-- Opening Marker --

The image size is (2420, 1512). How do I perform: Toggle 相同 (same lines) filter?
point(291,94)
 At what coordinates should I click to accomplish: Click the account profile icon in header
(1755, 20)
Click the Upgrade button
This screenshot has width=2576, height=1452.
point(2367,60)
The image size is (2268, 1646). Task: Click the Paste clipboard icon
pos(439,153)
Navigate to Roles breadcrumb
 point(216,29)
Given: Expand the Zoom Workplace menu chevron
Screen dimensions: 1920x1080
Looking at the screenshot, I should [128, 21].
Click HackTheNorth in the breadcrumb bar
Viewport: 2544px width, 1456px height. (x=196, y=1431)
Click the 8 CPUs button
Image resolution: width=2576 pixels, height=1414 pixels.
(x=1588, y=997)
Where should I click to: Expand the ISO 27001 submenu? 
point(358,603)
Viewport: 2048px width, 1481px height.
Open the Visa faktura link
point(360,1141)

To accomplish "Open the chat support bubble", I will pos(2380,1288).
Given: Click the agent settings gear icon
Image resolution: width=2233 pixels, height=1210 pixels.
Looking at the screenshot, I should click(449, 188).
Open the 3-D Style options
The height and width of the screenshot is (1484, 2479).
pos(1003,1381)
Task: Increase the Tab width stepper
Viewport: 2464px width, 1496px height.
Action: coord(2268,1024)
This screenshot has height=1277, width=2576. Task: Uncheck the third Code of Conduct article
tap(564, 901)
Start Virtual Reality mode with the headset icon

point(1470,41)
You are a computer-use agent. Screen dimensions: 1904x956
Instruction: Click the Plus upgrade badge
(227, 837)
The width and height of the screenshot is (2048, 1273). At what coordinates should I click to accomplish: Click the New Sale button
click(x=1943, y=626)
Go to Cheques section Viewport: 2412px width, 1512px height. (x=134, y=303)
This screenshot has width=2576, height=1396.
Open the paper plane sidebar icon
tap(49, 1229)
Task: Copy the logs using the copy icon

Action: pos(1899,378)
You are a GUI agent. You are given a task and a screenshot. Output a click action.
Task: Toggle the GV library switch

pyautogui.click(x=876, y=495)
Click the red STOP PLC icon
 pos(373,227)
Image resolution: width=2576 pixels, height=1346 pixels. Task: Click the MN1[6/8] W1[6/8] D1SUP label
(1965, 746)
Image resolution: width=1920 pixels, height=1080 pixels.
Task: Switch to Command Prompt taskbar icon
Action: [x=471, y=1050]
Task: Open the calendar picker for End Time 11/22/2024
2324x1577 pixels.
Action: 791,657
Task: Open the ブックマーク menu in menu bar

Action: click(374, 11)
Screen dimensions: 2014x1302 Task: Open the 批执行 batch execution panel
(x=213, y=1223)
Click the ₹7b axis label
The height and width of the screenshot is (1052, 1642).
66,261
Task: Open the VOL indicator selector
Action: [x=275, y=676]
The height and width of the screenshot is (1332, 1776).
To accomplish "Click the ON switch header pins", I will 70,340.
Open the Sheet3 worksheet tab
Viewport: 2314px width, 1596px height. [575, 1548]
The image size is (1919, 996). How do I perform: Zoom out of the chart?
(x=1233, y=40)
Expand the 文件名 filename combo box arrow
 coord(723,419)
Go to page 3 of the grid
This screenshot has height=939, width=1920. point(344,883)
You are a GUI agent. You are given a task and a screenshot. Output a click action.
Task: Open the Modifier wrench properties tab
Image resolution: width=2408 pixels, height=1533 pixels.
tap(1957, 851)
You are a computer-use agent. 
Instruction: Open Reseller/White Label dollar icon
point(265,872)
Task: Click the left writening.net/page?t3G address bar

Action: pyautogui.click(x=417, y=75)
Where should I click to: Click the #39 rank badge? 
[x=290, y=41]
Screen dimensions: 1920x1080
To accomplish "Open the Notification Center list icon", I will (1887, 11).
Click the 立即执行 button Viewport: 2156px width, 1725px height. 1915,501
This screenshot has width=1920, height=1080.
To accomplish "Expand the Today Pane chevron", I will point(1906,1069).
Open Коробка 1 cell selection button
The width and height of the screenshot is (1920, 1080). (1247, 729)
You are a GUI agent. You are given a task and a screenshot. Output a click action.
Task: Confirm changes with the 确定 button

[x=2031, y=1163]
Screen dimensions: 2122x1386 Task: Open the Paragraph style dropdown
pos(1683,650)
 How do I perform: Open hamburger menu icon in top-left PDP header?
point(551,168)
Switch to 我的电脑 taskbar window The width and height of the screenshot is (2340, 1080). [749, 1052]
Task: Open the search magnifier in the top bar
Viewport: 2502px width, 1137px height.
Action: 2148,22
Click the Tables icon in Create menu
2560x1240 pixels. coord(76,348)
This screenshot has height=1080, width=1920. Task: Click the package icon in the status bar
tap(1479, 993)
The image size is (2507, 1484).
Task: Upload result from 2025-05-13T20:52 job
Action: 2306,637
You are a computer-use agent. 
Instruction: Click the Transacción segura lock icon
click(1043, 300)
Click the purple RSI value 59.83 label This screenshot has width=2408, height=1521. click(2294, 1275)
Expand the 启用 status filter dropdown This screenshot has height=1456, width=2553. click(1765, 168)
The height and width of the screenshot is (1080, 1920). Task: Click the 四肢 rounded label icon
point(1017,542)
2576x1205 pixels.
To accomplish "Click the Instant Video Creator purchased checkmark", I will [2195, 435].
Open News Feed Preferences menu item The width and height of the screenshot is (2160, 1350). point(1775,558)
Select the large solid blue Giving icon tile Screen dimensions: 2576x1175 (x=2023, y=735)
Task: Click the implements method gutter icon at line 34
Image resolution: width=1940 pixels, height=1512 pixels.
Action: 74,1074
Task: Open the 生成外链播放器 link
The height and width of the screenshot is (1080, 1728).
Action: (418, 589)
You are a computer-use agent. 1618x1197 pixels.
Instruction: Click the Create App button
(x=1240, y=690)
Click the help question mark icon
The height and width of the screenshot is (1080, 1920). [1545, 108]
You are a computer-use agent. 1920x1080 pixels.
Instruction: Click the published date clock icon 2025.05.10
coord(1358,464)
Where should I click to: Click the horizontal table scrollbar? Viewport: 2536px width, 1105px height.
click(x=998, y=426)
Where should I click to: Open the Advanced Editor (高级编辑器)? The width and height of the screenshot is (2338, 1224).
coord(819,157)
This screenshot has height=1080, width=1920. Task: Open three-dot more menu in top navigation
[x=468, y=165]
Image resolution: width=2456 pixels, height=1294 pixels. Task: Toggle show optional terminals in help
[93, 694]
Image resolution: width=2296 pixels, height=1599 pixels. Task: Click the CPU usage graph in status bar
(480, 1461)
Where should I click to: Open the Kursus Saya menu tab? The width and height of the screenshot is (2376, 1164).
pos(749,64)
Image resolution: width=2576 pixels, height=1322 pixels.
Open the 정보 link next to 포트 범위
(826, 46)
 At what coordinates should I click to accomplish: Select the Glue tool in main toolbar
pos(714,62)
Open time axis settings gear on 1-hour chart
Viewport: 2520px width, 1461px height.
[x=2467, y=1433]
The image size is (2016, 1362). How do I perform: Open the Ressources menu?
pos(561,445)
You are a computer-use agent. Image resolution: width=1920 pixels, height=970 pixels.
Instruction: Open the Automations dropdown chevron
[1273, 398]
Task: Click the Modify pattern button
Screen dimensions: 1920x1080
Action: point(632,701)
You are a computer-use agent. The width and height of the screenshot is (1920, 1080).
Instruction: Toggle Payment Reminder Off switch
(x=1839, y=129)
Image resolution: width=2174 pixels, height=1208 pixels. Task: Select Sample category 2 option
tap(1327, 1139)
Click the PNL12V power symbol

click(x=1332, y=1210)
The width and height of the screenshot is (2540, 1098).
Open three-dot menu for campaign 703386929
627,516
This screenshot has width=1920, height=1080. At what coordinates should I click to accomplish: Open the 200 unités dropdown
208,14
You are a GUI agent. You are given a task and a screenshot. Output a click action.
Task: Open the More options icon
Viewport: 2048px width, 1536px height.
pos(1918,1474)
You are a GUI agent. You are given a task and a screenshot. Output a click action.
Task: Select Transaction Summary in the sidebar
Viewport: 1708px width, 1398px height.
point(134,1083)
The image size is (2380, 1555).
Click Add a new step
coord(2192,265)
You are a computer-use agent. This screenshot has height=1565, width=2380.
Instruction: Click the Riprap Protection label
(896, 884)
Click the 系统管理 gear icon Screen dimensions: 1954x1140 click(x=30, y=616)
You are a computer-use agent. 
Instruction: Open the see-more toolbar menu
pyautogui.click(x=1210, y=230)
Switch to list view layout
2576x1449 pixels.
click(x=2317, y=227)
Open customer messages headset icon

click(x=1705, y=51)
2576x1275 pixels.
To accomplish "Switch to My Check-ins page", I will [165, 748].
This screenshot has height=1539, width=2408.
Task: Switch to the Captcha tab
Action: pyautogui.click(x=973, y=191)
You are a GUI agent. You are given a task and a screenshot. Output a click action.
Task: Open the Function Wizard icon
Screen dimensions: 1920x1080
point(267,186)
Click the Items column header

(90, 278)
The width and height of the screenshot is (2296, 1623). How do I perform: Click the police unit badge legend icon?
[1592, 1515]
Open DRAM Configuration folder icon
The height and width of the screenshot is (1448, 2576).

-- Closing Marker --

» Goal of the exercise
Once a line of the records is found to contain "list", copy it out.

» Written answer
To accomplish "Open the Notification Center list icon", I will (1887, 11).
Switch to list view layout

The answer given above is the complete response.